▸ ABOUT THIS EXERCISE
Continue the passage about Julie Bindel's case for political lesbianism, picking up after its final sentence.

Bindel says the 1981 booklet Love Your Enemy? The Debate Between Heterosexual Feminism and Political Lesbianism, which states that "all feminists can and should be lesbians," jibed with her early experiences growing up in England. She writes,

I was surrounded by men - my father and two brothers - and at an early age I had picked up on the stories of domestic violence, child abuse and general unhappiness that seemed to emanate from neighbouring households. I was also struck by the drudgery on display. While men were out drinking, embarking on fishing trips and generally enjoying their freedom, women were stuck cooking for them, cleaning for them, and running around after children. For women, heterosexuality seemed a total con.

For Bindel, "lesbianism is intrinsically bound up with my feminist politics and my campaigning against sexual violence," and she believes the same can be true for other feminists. "Political lesbianism continues to make intrinsic sense because it reinforces the idea that sexuality is a choice," she writes. "I also suspect that it is very difficult to spend your daily life fighting against male violence, only to share a bed with a man come the evening."

It's good to think of homosexuality as something that can be joyful and empowering, rather than some sort of congenital disease. But Bindel's view does a disservice to people who don't feel they chose their sexual orientations, and especially to people who have been fighting for equal rights partially on that basis. It also assumes that men are the enemy, and that women can achieve happiness and political self-actualization only by living apart from them.

▸ STORED DATA
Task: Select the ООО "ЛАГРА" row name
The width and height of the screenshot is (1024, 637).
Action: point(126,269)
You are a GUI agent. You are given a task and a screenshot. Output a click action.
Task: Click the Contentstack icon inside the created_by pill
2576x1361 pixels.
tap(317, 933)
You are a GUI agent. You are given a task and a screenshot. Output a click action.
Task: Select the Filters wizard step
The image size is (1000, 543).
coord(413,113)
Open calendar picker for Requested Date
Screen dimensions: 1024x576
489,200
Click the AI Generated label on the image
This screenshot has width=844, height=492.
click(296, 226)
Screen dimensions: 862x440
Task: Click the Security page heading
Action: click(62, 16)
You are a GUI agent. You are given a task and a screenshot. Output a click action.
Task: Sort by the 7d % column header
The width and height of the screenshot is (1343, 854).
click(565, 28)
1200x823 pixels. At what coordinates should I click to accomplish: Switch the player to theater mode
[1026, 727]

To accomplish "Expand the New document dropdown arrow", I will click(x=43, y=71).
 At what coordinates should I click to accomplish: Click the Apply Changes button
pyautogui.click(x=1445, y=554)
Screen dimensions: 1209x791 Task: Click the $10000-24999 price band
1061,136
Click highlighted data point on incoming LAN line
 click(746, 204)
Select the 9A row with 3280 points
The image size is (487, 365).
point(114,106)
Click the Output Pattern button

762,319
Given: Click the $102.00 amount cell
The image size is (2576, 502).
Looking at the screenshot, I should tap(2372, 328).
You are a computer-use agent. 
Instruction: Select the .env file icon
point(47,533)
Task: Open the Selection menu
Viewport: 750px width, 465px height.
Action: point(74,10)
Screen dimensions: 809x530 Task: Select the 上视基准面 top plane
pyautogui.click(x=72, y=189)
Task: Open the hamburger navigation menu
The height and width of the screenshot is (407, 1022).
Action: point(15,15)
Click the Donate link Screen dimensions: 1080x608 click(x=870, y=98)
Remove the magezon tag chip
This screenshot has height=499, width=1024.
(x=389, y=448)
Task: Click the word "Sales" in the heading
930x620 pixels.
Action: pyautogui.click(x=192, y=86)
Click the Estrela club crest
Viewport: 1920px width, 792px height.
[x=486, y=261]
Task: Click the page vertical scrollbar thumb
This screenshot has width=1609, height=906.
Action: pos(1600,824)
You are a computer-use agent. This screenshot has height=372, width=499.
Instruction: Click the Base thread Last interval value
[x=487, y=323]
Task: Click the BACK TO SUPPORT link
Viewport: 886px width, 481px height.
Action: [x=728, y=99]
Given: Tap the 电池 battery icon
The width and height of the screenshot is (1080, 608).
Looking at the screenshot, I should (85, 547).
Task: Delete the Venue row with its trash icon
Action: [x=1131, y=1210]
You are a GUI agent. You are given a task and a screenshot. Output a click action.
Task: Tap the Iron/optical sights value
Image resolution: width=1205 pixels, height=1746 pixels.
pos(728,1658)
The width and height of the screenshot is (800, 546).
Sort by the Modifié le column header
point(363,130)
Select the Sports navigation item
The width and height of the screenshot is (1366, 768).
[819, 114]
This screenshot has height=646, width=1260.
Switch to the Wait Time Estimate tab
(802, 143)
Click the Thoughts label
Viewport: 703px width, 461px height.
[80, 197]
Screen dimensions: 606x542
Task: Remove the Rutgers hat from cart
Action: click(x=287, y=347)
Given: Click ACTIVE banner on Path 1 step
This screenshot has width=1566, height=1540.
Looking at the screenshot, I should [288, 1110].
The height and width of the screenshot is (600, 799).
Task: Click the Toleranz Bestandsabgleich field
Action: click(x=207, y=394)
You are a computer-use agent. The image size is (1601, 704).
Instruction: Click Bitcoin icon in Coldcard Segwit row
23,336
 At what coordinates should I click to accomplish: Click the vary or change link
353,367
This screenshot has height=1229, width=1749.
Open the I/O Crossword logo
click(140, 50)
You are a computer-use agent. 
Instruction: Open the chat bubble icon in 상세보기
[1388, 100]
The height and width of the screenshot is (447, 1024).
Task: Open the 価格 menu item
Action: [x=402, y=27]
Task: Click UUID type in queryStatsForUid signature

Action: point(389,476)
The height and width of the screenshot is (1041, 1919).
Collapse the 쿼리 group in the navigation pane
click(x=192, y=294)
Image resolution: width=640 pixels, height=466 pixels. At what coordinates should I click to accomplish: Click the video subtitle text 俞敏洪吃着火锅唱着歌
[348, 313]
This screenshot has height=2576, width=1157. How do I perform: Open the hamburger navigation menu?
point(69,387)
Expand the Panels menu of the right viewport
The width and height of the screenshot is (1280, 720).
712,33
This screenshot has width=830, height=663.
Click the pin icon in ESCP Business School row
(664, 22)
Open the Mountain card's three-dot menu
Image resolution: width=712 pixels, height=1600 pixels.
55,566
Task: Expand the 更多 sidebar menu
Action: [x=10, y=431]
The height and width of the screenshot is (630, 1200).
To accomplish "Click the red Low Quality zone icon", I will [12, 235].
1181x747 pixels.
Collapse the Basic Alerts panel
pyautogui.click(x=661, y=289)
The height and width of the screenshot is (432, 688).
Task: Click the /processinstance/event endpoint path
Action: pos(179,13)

▸ RESPONSE FOR THIS EXERCISE
A modified version of this principle governs the lesbian communities — known as womyn's lands — profiled in Sunday's Times [the pic above is from the womyn's land of Alapine]. Women came to these communities in the '70s, when lesbianism was much less accepted; for many they were a refuge from discrimination. Now the womyn's lands provide residents with a feeling of safety and a close-knit group of likeminded women, both of which are awesome. But one resident says, "Men are violent." Another adds: "Women, when they're together, tend to be more cooperative. They don't look for one to succeed and all the others to fail."

Men are undoubtedly violent — but so are women. And it's not always true that women "don't look for one to succeed and all the others to fail." An all-female community can be a great choice for some women — and sex with women can be a choice for some too. But to say that it's the only valid choice for every feminist doesn't just demonize men and glorify women. It also tells consenting adults what to do with their bodies, which is something both feminists and gay rights activists have long fought against. There are a lot of wonderful things my generation can take from second-wave feminism — mandatory lesbianism just isn't one of them.